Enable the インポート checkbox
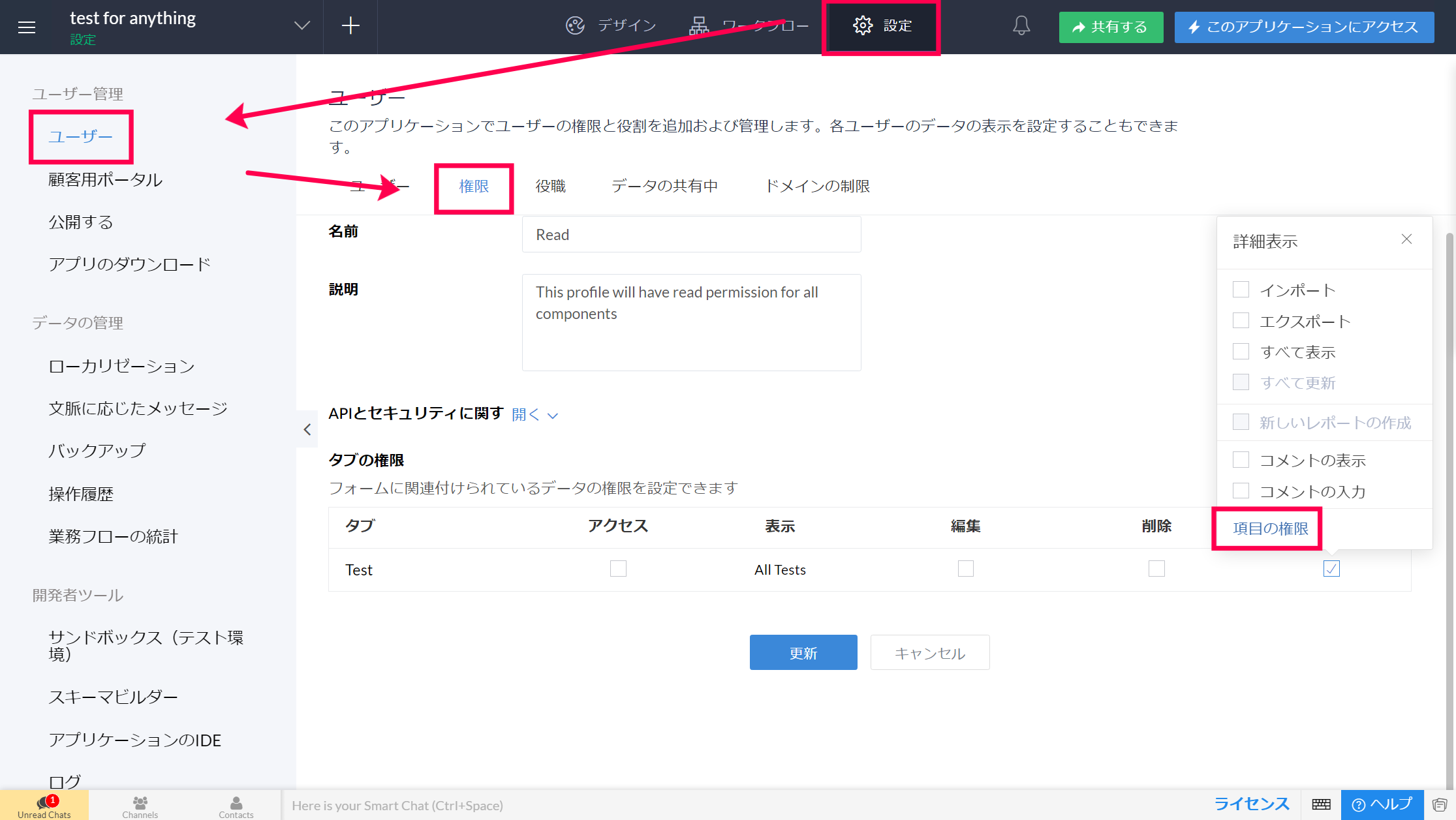Viewport: 1456px width, 820px height. (1241, 290)
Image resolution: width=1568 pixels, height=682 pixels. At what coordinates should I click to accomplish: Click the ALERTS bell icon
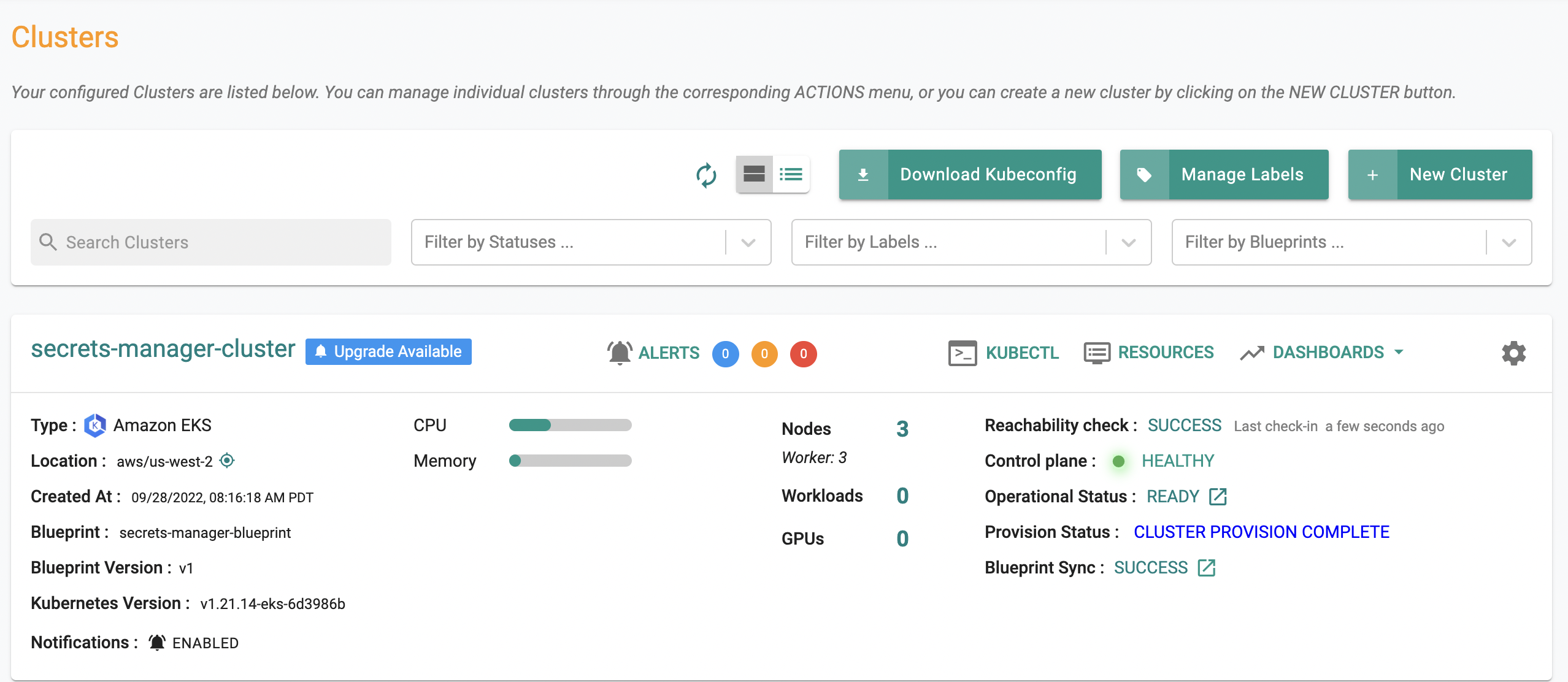point(620,353)
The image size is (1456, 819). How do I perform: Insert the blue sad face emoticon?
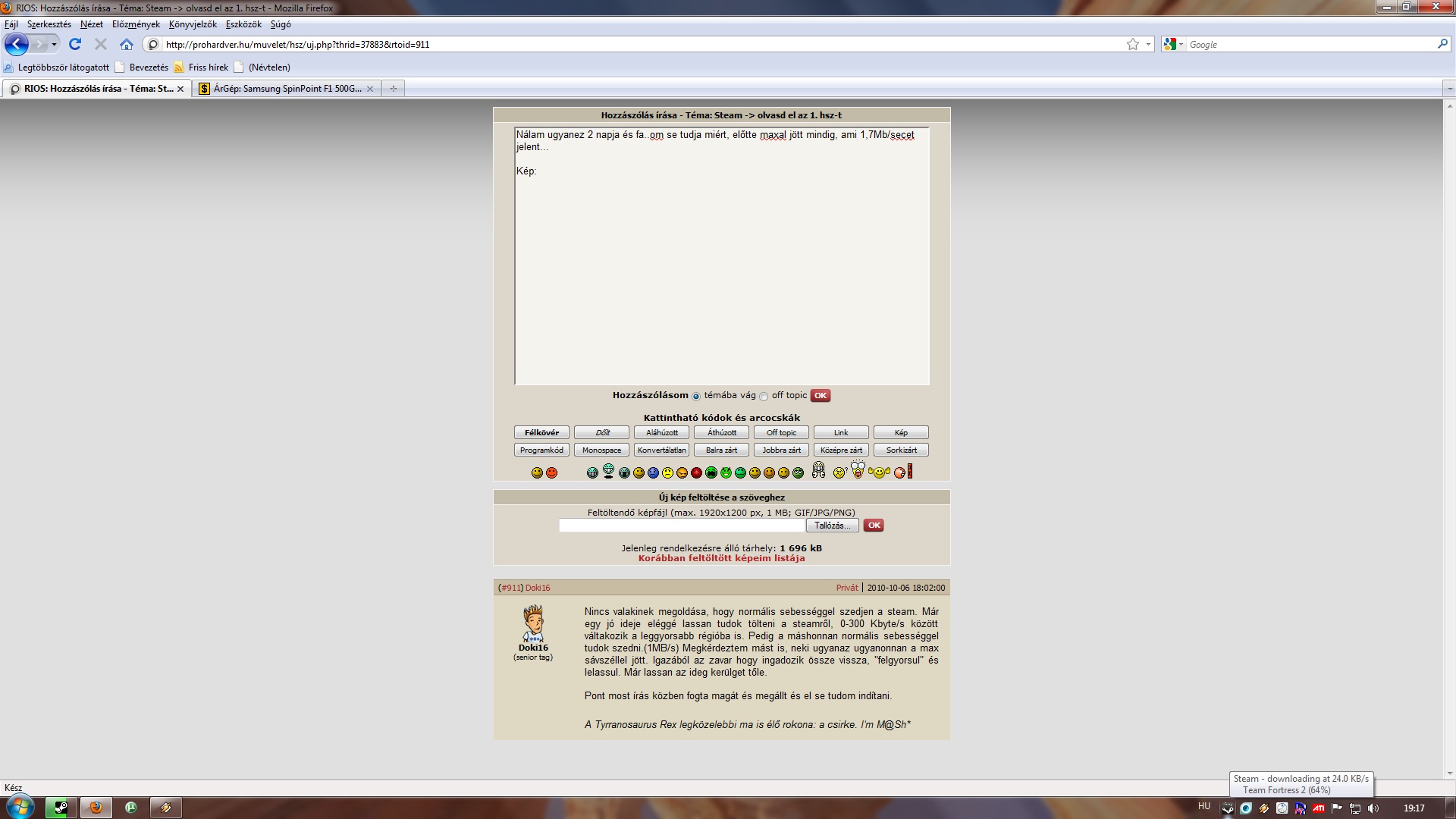click(653, 472)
--
### Exercise directions
Print the records above word for word, omitting any picture they contain.

### Task response
Enable the インポート checkbox
Viewport: 1456px width, 820px height. (1241, 290)
Image resolution: width=1568 pixels, height=682 pixels. At what coordinates should I click to accomplish: Click the ALERTS bell icon
point(620,353)
The image size is (1456, 819). How do I perform: Insert the blue sad face emoticon?
click(653, 472)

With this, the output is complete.